Data to examine —

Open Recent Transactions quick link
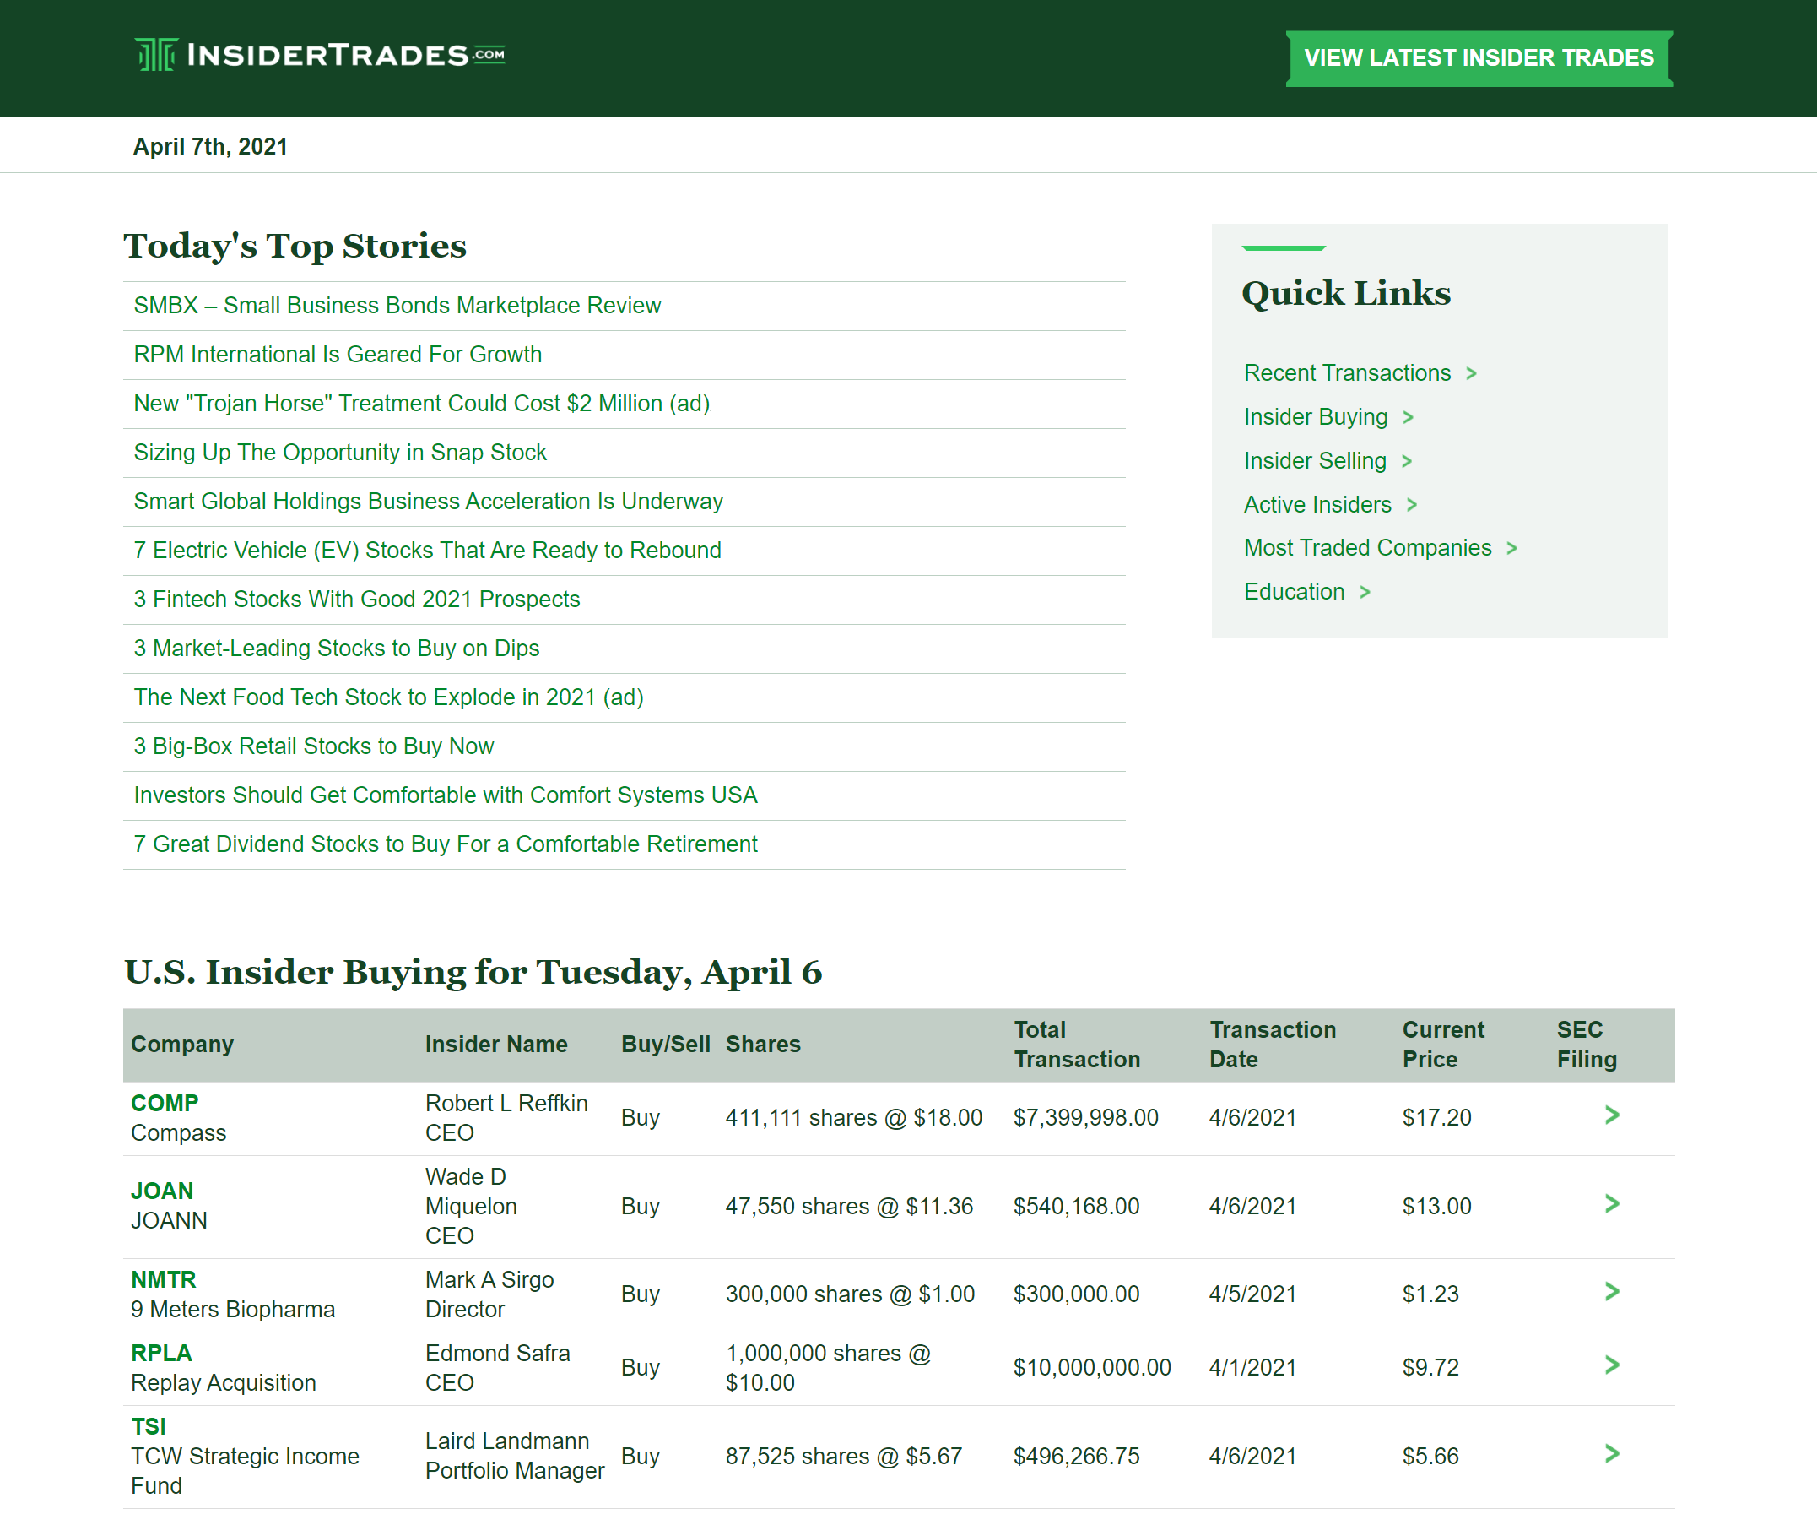The height and width of the screenshot is (1525, 1817). (x=1346, y=373)
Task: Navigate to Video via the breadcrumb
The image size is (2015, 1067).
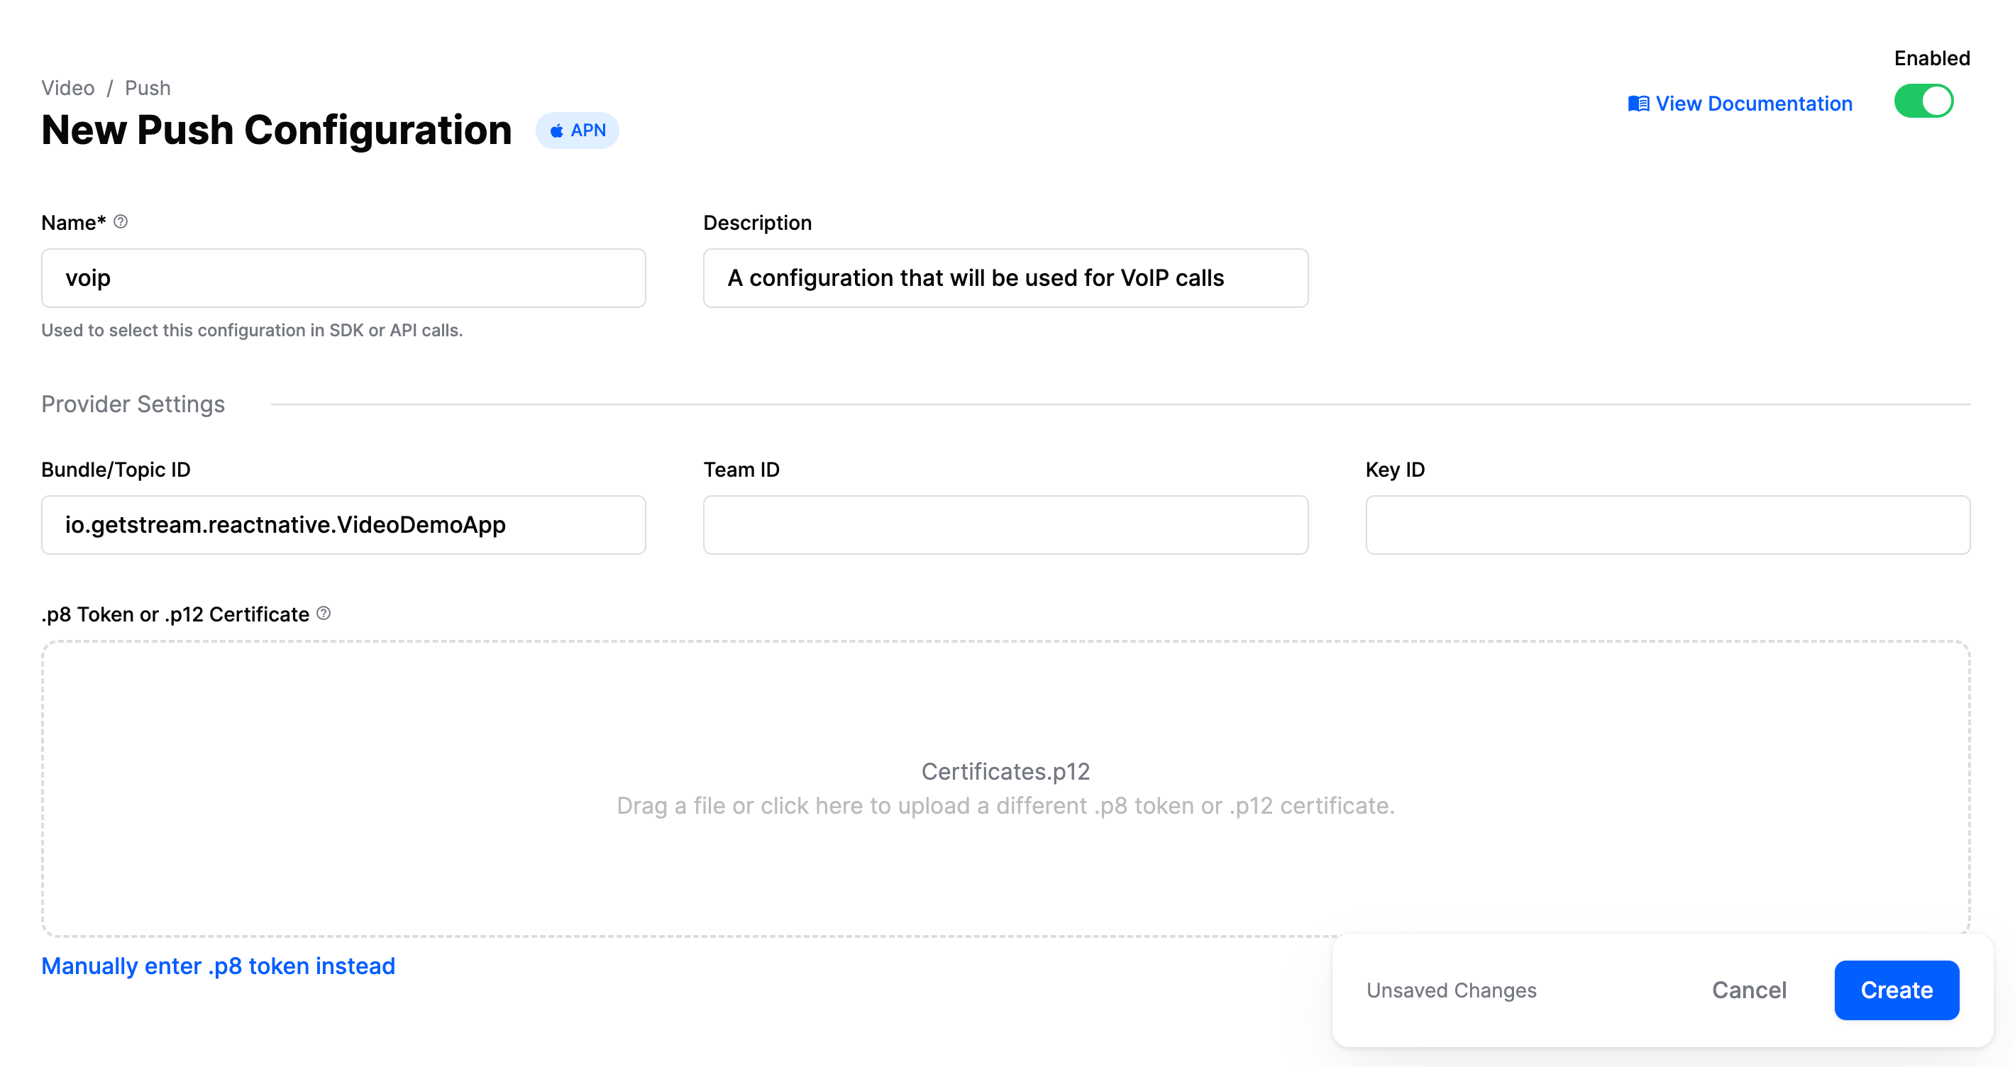Action: (67, 87)
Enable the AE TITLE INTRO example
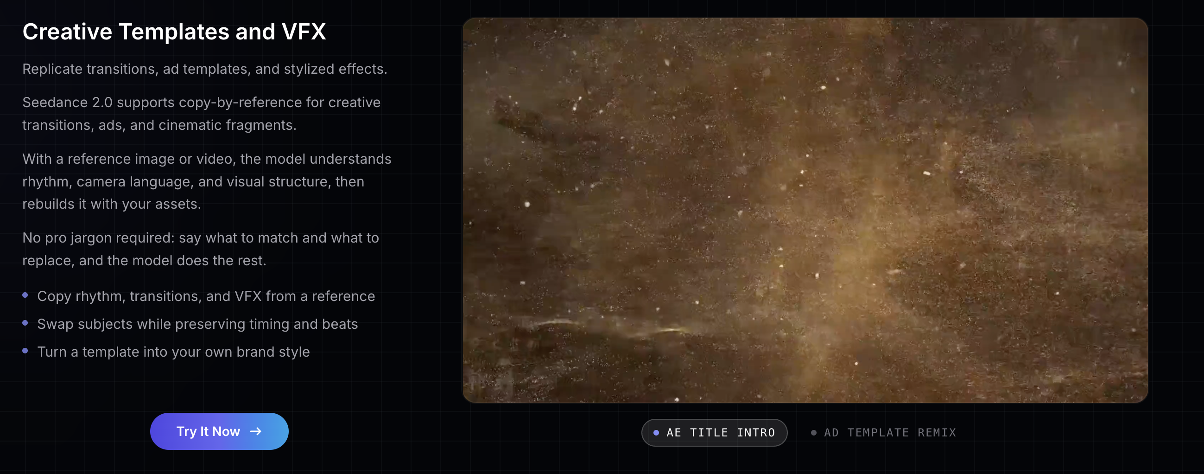1204x474 pixels. coord(714,432)
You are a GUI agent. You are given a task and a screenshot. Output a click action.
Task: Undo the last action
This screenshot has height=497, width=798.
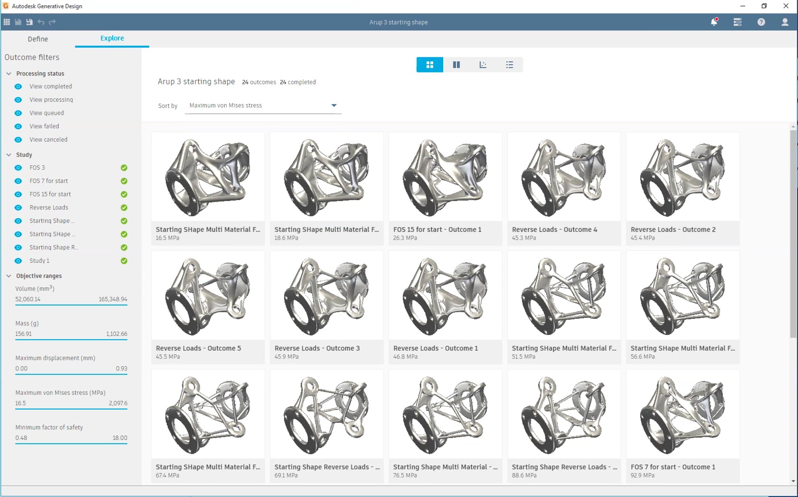click(41, 22)
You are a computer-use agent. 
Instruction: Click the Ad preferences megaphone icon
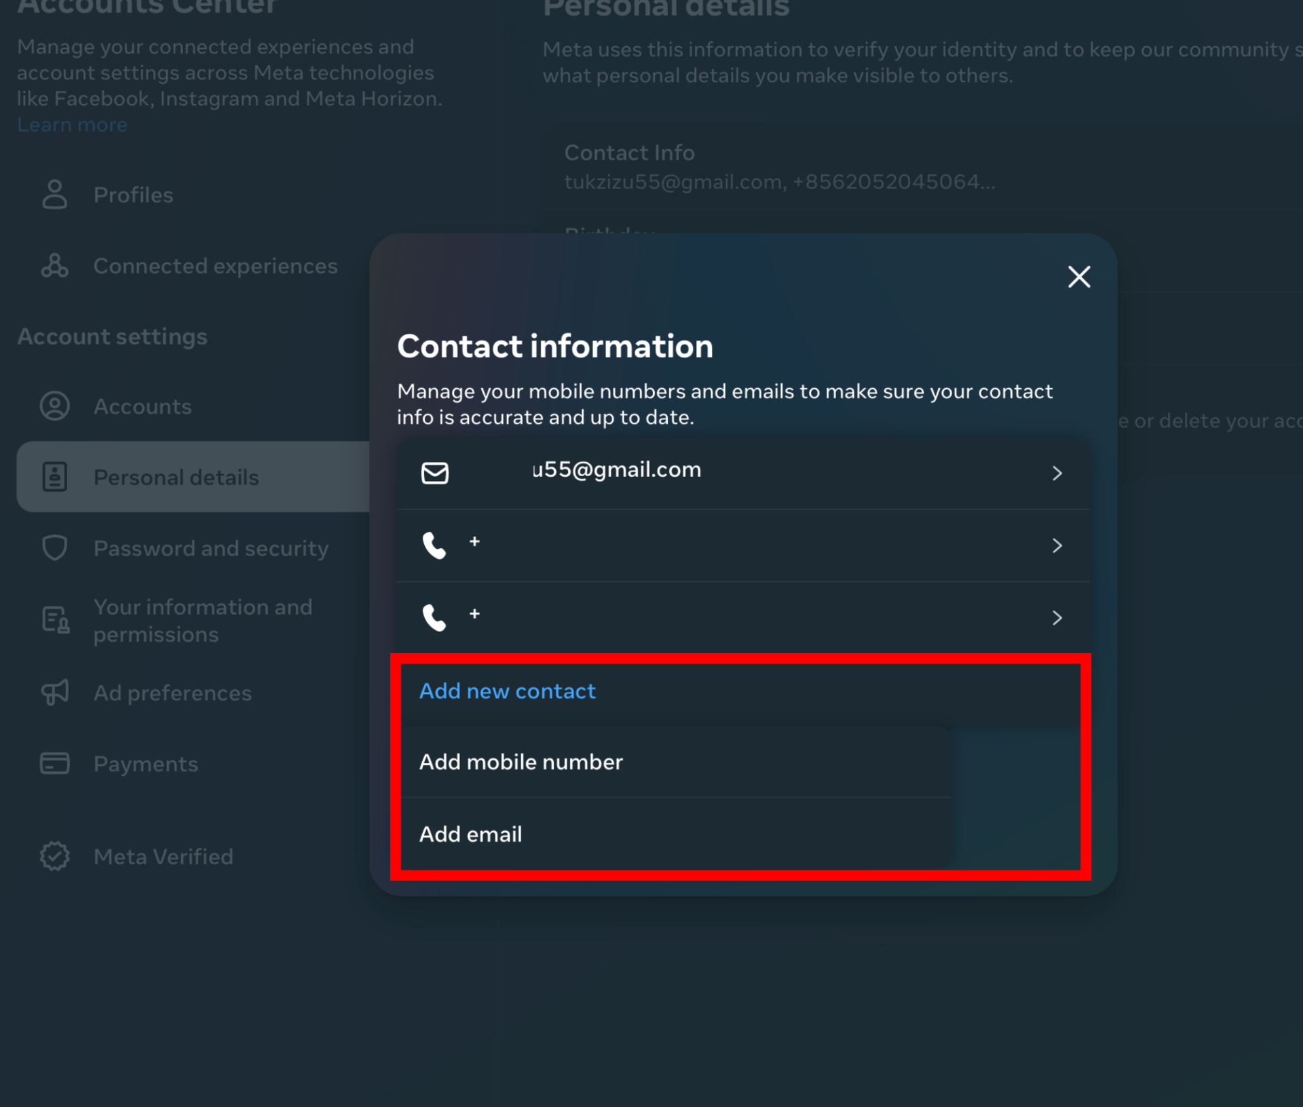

Brief — Every line containing the word "agent" should be copied from the material.

Result for this task —
You are a GUI agent. You are given a task and a screenshot. Output a click action.
You are a computer-use agent. 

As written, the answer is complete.